Alerte Géopolitique : Face aux menaces de Trump contre Oman, le général Saïd Chengriha débarque à Mascate – Une alliance militaire secrète en préparation ?

Le monde retient son souffle alors qu’une onde de choc diplomatique et militaire vient de secouer la région du Golfe, résonnant directement jusqu’en Afrique du Nord. À la suite de déclarations incendiaires et de menaces explicites proférées par Donald Trump à l’encontre du Sultanat d’Oman, exigeant de Mascate un alignement strict sous peine de représailles majeures concernant le dossier iranien et la surveillance du détroit d’Ormuz, un événement d’une gravité exceptionnelle est venu bouleverser l’échiquier international. Moins de 72 heures après ces intimidations de Washington, le général d’armée Saïd Chengriha, chef d’état-major de l’Armée nationale populaire algérienne, a entamé une visite officielle d’urgence à Mascate, répondant à l’invitation de son homologue omanais.
Cette arrivée soudaine du plus haut responsable militaire algérien sur l’un des points de passage maritimes les plus sensibles et stratégiques de la planète soulève d’immenses interrogations. Si les communiqués officiels des deux nations évoquent prudemment le renforcement de la coopération militaire bilatérale et l’échange d’expertises, la réalité politique se lit entre les lignes et surtout à travers un timing d’une précision chirurgicale. L’Algérie, puissance souveraine majeure et acteur incontournable du marché de l’énergie, est-elle en train de défier ouvertement la politique de pression américaine dans le Golfe ?
Pour comprendre l’extrême gravité de la situation, il faut analyser la nature même du détroit d’Ormuz. Cette voie navigable n’est pas une simple frontière sur une carte ; elle représente le poumon économique mondial par où transitent le pétrole, le gaz et les flux logistiques qui alimentent l’Europe et l’Asie. Toute étincelle dans cette zone provoque immédiatement une flambée des prix des matières premières et déstabilise les budgets des superpuissances. En menaçant Oman, un État traditionnellement caractérisé par sa diplomatie calme, sa neutralité et son rôle historique de médiateur de l’ombre entre Téhéran et l’Occident, Washington tente de forcer un alignement aveugle et de supprimer la marge de manœuvre des pays non alignés.
C’est précisément ici que l’axe Alger-Mascate prend une dimension hautement stratégique et hautement explosive. Bien que l’Algérie soit géographiquement éloignée du Golfe, sa doctrine militaire et ses intérêts nationaux la lient intimement à la stabilité de ces marchés.
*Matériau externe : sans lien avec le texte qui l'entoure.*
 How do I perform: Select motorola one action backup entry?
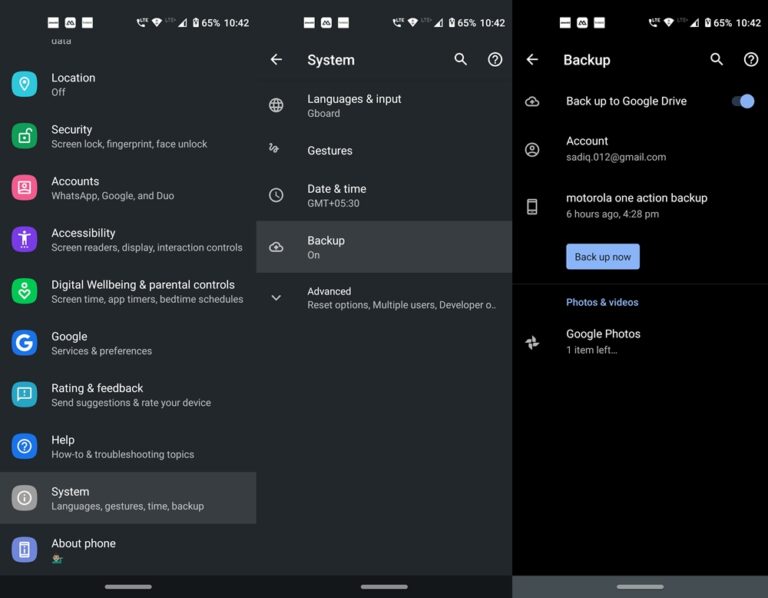(636, 205)
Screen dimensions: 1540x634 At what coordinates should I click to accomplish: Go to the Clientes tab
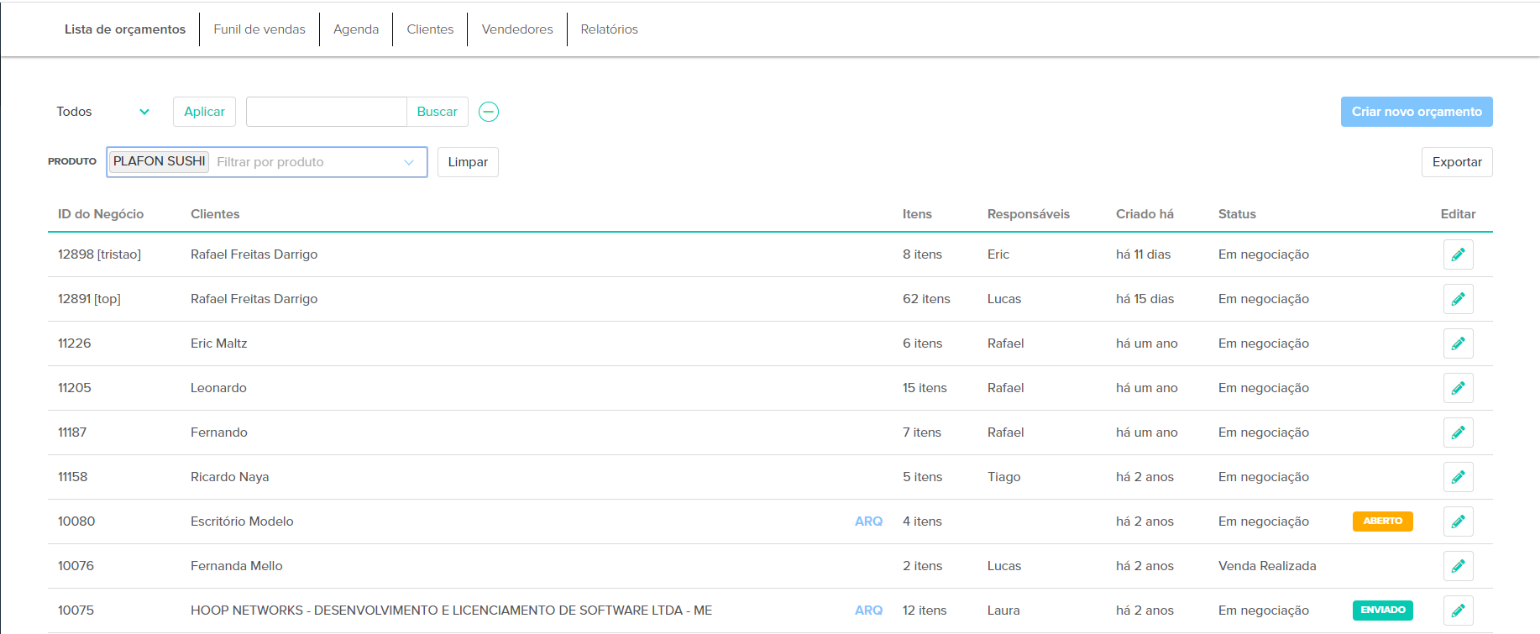pyautogui.click(x=430, y=29)
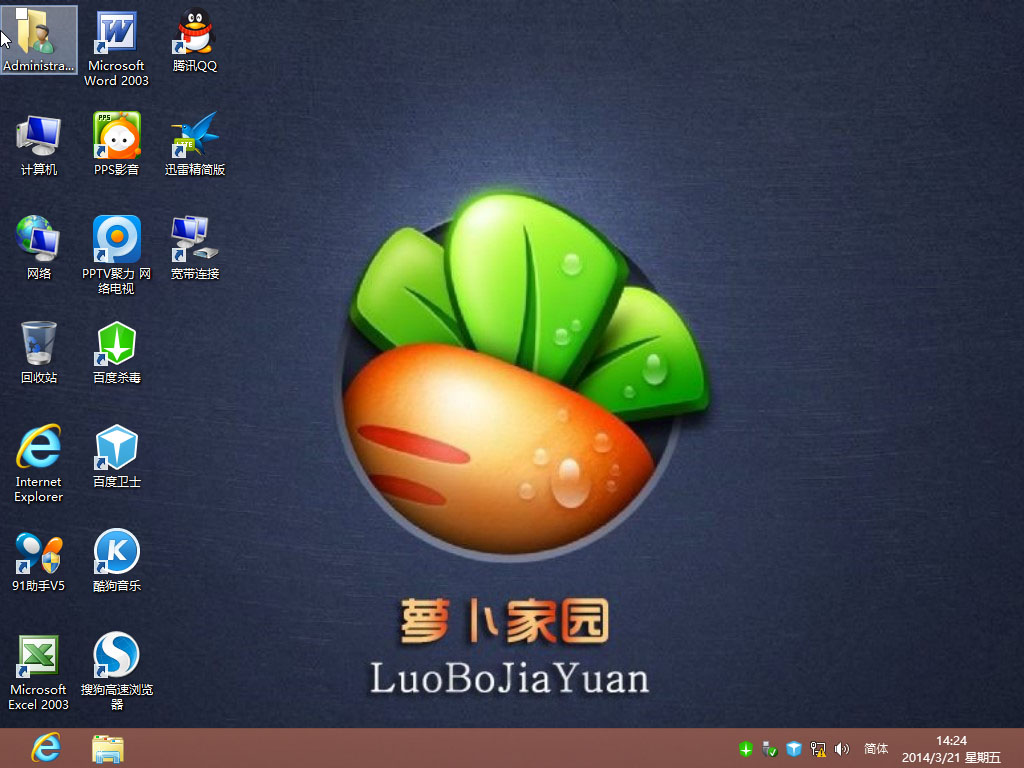Screen dimensions: 1024x768
Task: Open 腾讯QQ from the desktop
Action: click(x=193, y=38)
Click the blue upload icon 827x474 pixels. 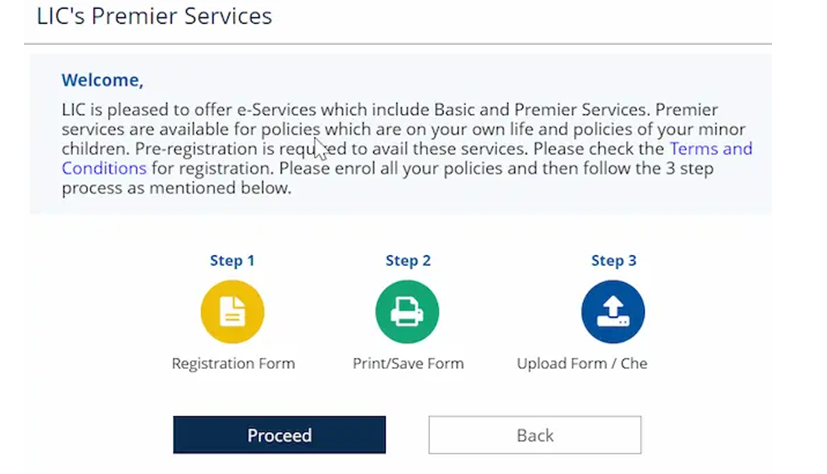pyautogui.click(x=613, y=312)
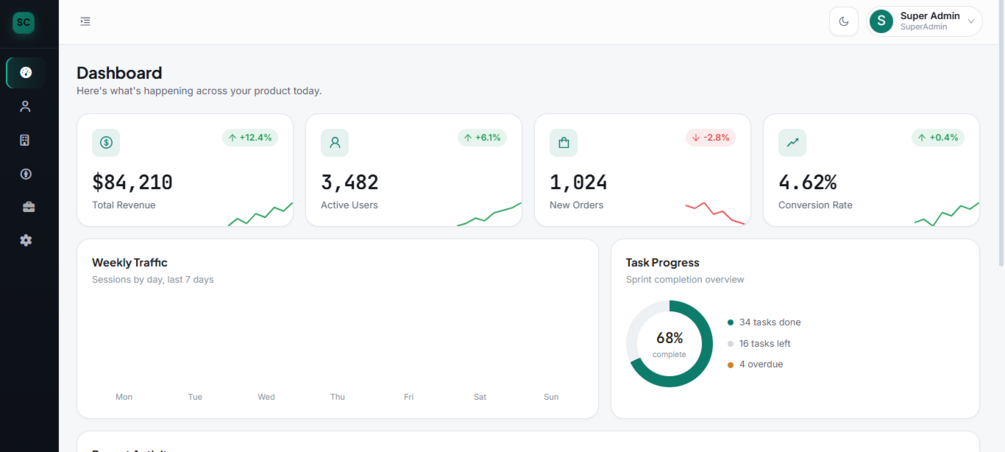
Task: Open the briefcase icon in sidebar
Action: pos(26,207)
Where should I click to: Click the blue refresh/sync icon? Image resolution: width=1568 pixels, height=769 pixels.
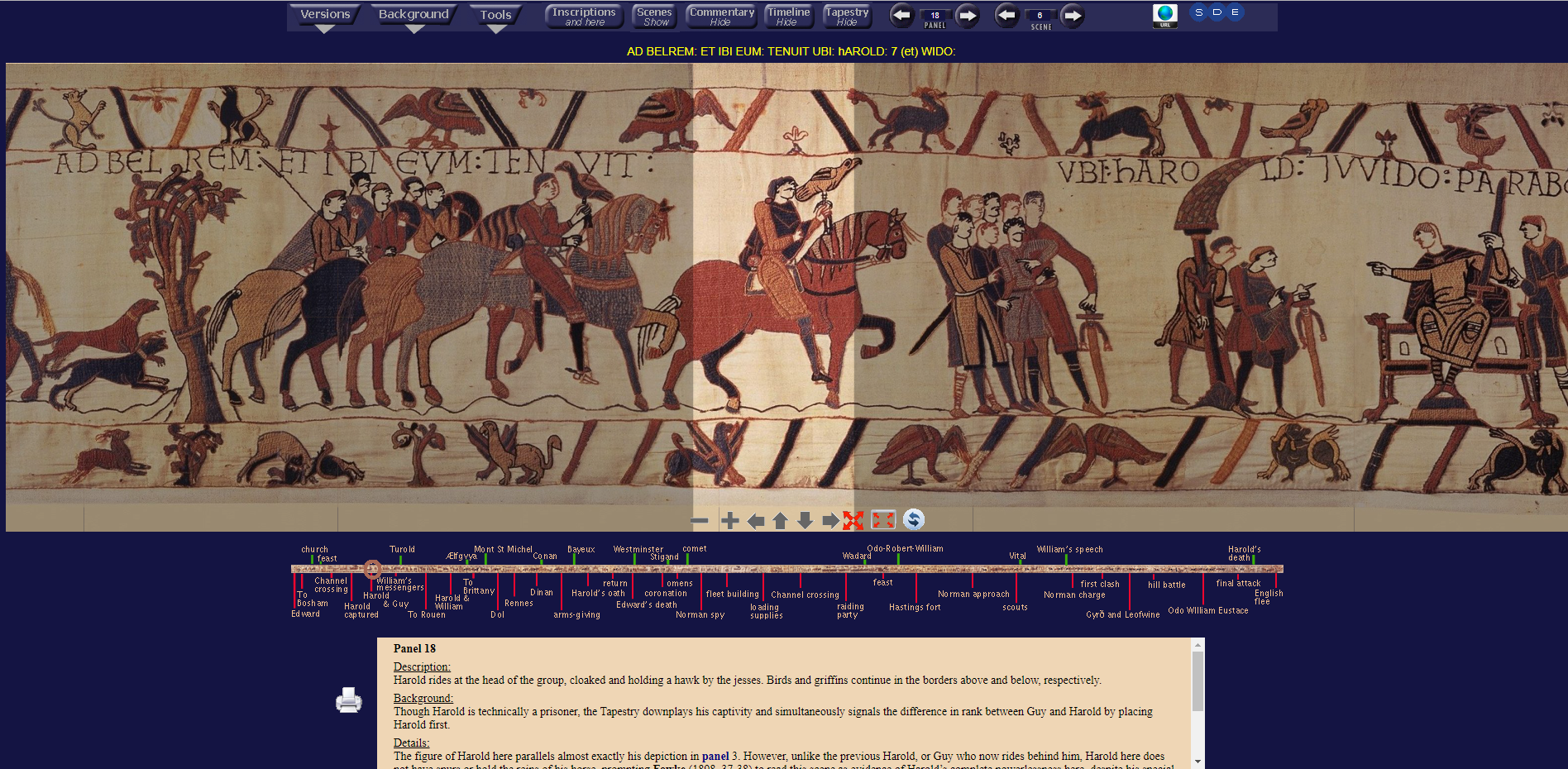[913, 519]
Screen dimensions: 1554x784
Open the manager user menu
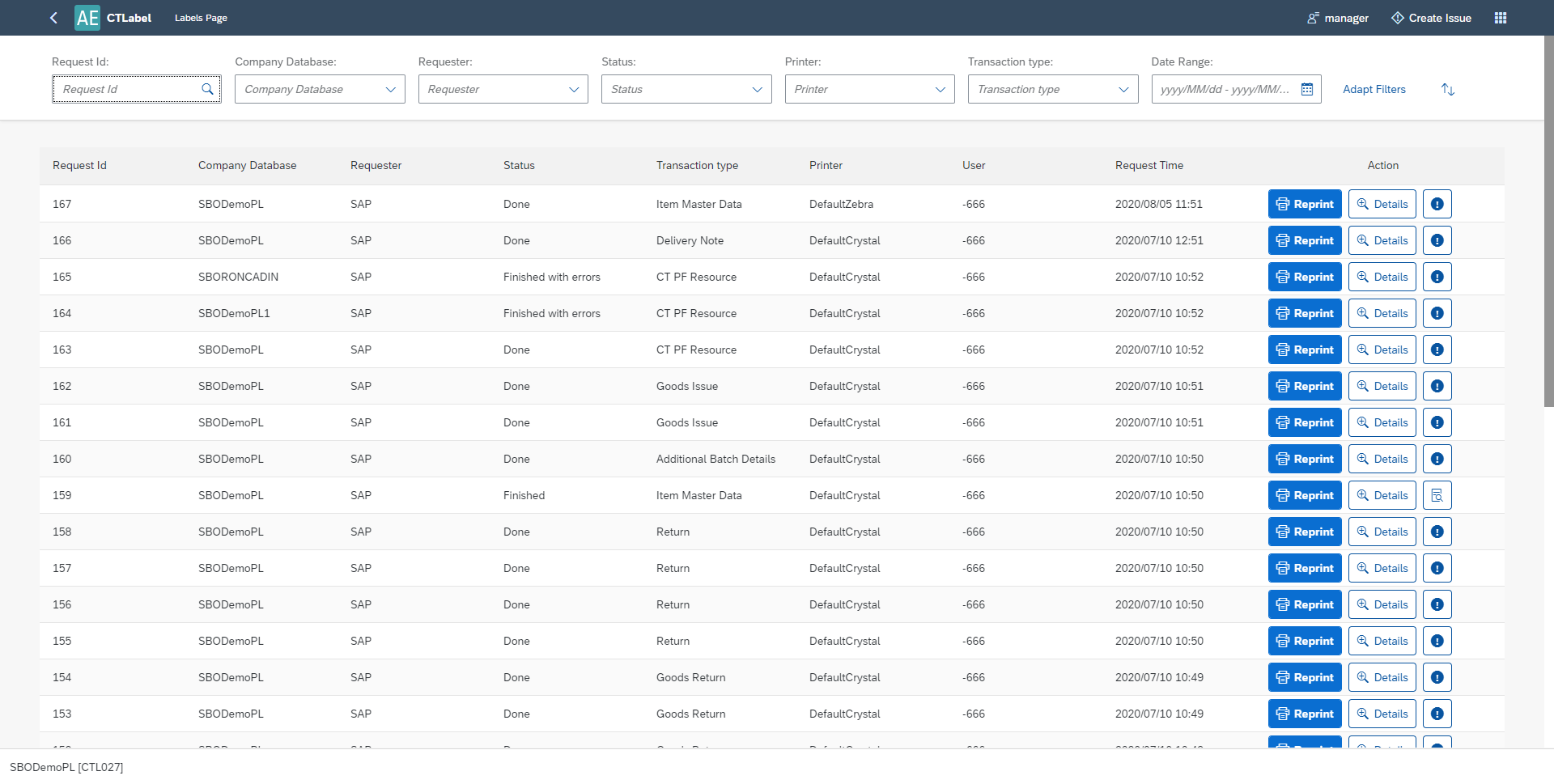pyautogui.click(x=1338, y=18)
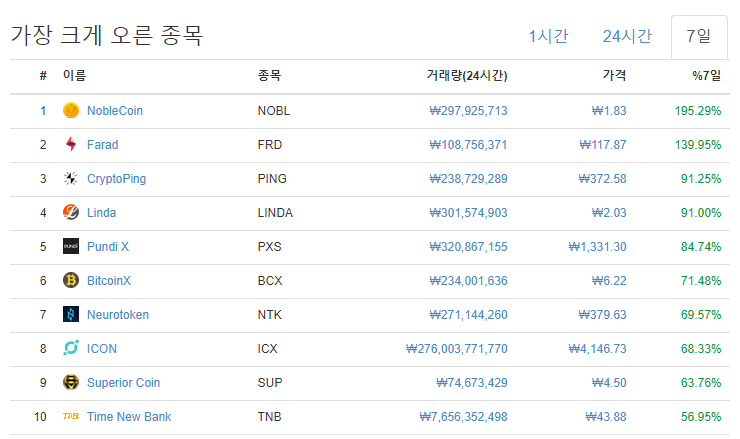Switch to the 24시간 tab

627,37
Ce rapprochement de haute sécurité n’est pas le fruit du hasard, mais l’aboutissement d’une dynamique enclenchée par la visite du président Abdelmadjid Tebboune en Oman en octobre 2024, suivie par celle du Sultan Haitham bin Tariq en Algérie en mai 2025. Le passage d’accords économiques et énergétiques à une alliance militaire concrète marque une transition critique : les deux nations testent désormais la profondeur de leur résilience commune face aux pressions extérieures.

Les analystes internationaux envisagent plusieurs scénarios hautement confidentiels derrière cette visite de Chengriha. Le premier est celui d’une solidarité souveraine absolue, affichant clairement que le Sultanat d’Oman n’est pas isolé face aux menaces américaines, brisant ainsi la stratégie d’isolement psychologique imposée par Trump. Le second scénario démontre la volonté de l’Algérie d’obtenir une lecture directe et militaire de la crise à la source, afin de prémunir ses propres exportations énergétiques mondiales contre un blocage imminent du détroit. Enfin, le troisième scénario, le plus audacieux, confirme le rejet total par Alger et Mascate de la bipolarisation du monde, refusant de céder aux menaces de sanctions pour tracer une troisième voie diplomatique et défensive totalement indépendante.
L’implication de l’institution militaire algérienne dans les affaires de sécurité du Golfe marque un tournant historique qui pourrait perturber les plans de plusieurs puissances occidentales et régionales cherchant à vassaliser les États arabes. En refusant de laisser le Sultanat d’Oman devenir une arène ouverte aux pressions unilatérales de Washington, l’Algérie pose ses pions en tant que force d’équilibre et de stabilisation globale. Les discussions actuelles à Mascate concernant la sécurité maritime et la coordination défensive de haut niveau pourraient bien être les prémices d’un nouvel ordre sécuritaire multipolaire, redéfinissant à long terme les rapports de force entre l’Afrique du Nord, le Moyen-Orient et la Maison Blanche.